What everyone seems to be neglecting is Article 1, Section 2, Clause 6:
"In Case of the Removal of the President from Office, or of his Death, Resignation, or Inability to discharge the Powers and Duties of the said Office, the Same shall devolve on the Vice President, and the Congress may by Law provide for the Case of Removal, Death, Resignation or Inability, both of the President and Vice President, declaring what Officer shall then act as President, and such Officer shall act accordingly, until the Disability be removed, or a President shall be elected."
If a president is charged with a crime, he or she would have an "Inability to discharge the Powers and Duties of the said Office, the Same shall devolve on the Vice President..."
You need to demonstrate your last assertion is actually true, not just assume it. Clinton seemed to continue to discharge the duties of his office after he was discovered to have acted criminally.
What sort of crime are we talking here? Murder? Double parking? Being President while not a Democrat?
Undoubtedly they will rely on the provisions of 18 USC which prohibit mean tweets as well as certain types of hairstyles.
Note that I did not indicate the assertion to be applicable to any specific president. I said "If a president...". In addition, I would guess that "inability to discharge the powers and duties of said office" in the case of criminal prosecution would be either as determined by a president (e.g., Clinton) or by a president being in custody of law enforcement.
His opinion isn't vague. If Congress would have to pass a law to protect the President, it clearly indicates that such protections are not there now.
I love that we NOW demand justices reveal how they'll rule on any case we want. I remember when RBG claimed she didn't know how she'd vote on a lot of cases in her hearings.

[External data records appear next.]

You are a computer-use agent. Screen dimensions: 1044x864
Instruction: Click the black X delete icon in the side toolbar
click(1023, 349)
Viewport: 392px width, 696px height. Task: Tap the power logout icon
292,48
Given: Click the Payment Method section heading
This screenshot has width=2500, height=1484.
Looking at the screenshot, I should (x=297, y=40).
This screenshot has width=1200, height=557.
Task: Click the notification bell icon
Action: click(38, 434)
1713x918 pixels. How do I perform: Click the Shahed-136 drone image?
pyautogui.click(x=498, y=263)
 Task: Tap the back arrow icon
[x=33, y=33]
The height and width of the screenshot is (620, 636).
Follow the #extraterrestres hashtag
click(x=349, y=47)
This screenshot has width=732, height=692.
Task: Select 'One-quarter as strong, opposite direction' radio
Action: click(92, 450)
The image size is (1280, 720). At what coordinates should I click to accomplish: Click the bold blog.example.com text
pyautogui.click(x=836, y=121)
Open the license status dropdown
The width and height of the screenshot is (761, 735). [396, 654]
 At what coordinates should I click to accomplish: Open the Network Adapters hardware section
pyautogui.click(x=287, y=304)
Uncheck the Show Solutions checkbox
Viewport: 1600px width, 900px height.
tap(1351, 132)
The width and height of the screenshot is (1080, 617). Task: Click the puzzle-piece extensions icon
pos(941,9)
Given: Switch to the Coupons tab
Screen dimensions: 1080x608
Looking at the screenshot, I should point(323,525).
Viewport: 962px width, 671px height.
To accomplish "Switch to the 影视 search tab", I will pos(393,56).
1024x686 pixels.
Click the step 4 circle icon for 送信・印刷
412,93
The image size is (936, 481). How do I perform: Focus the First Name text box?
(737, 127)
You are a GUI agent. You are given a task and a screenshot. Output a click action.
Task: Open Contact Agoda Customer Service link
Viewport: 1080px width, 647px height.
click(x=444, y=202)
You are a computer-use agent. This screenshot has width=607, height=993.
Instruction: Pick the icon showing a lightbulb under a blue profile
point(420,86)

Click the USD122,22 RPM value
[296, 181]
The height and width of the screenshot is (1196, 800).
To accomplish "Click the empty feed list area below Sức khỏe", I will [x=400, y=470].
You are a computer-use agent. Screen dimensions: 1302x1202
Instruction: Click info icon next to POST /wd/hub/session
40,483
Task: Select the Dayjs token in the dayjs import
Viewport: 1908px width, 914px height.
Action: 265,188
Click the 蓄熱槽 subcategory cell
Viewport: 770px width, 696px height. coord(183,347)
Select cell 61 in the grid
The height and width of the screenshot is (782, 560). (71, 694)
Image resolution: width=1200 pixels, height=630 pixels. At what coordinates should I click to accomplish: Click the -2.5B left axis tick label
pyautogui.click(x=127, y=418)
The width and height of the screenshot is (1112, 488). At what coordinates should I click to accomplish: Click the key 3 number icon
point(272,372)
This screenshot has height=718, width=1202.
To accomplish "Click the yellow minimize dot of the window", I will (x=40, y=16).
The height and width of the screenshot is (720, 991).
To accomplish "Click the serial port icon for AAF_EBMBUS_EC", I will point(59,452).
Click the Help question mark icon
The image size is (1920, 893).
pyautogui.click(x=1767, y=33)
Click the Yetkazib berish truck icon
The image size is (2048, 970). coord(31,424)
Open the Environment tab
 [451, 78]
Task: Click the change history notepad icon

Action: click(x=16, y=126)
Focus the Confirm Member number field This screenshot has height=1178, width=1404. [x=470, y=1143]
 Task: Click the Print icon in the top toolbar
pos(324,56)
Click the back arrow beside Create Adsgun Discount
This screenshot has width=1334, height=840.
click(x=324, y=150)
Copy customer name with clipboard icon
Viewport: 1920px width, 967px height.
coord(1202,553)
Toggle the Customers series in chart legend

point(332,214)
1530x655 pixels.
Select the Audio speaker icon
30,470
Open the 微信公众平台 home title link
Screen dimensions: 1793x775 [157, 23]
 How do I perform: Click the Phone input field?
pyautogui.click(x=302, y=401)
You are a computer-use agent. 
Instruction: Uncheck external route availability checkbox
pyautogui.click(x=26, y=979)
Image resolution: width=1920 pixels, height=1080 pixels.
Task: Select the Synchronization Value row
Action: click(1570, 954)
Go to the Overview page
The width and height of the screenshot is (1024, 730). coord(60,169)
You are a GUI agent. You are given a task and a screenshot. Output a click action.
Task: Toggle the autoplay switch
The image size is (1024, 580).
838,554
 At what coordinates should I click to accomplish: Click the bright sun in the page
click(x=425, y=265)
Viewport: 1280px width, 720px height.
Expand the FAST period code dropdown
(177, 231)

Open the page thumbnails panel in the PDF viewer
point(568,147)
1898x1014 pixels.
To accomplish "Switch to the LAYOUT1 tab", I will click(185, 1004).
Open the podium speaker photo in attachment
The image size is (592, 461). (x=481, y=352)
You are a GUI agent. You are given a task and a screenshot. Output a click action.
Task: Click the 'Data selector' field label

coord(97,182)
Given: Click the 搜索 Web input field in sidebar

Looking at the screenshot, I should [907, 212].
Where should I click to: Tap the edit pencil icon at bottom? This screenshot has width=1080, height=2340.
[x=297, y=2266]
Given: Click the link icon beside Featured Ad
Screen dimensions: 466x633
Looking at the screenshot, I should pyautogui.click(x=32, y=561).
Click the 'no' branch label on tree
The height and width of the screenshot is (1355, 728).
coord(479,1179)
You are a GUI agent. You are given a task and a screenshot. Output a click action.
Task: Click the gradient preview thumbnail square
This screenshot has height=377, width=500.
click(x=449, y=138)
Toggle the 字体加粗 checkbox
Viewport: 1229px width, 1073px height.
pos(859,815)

I believe there was a footnote referred to in an earlier post in which Kavanaugh's doubts about the Constitutional position were aired. So I don't think it's quite clear that he insists that Congressional action is necessary.
It wouldn't astonish me if someone asked him about it during the hearings.
I had missed Prof Somin's earlier piece doing a 180 on the Unitary Executive, and most of the comments here have drawn attention to its gaping flaws, most succinctly Brett :
"If the expansion of power wasn't legitimate, the issue of who gets to exercise it is constitutionally moot."
But it did trigger the thought that one thing we're looking for in a SCOTUS Justice is emotional stability. It's no good if you have a tendency to get bees in the bonnet, or have meltdowns or hissy fits, harbor grudges, or lose your sense of proportion. And you need to have the spine to resist the mob's baying and the DC dinner party circuit. You need to be steady.
But emotional instability is easy to accommodate in a law Professor. You're just a teacher, basically. And you can be really smart and remain really smart even when your personality tends to the unstable side. And you can still be a really good Professor.
But a Justice ? You need to be reasonably smart. Honest. And emotionally stable. You can afford to trade in a few IQ points for a bit of emotional stability. So Kavanaugh being super smart butters no parsnips for me. I want to know that he's steady. I would still have preferred the US Marine gal.
So, who else is supposed to have executive power, if not the President?
SNAP!
The question is not whether the opinions are good or bad for the country, the question is are they accurate interpretations of the Constitution. We as a people have let the elite, judges and civil service make far to many important decisions on how things should be run rather than forcing the legislature to do its job. For example, unless we change the Constitution, the unitary executive theory is accurate. Not necessarily as good situation, but accurate to a plain reading of the Constitution.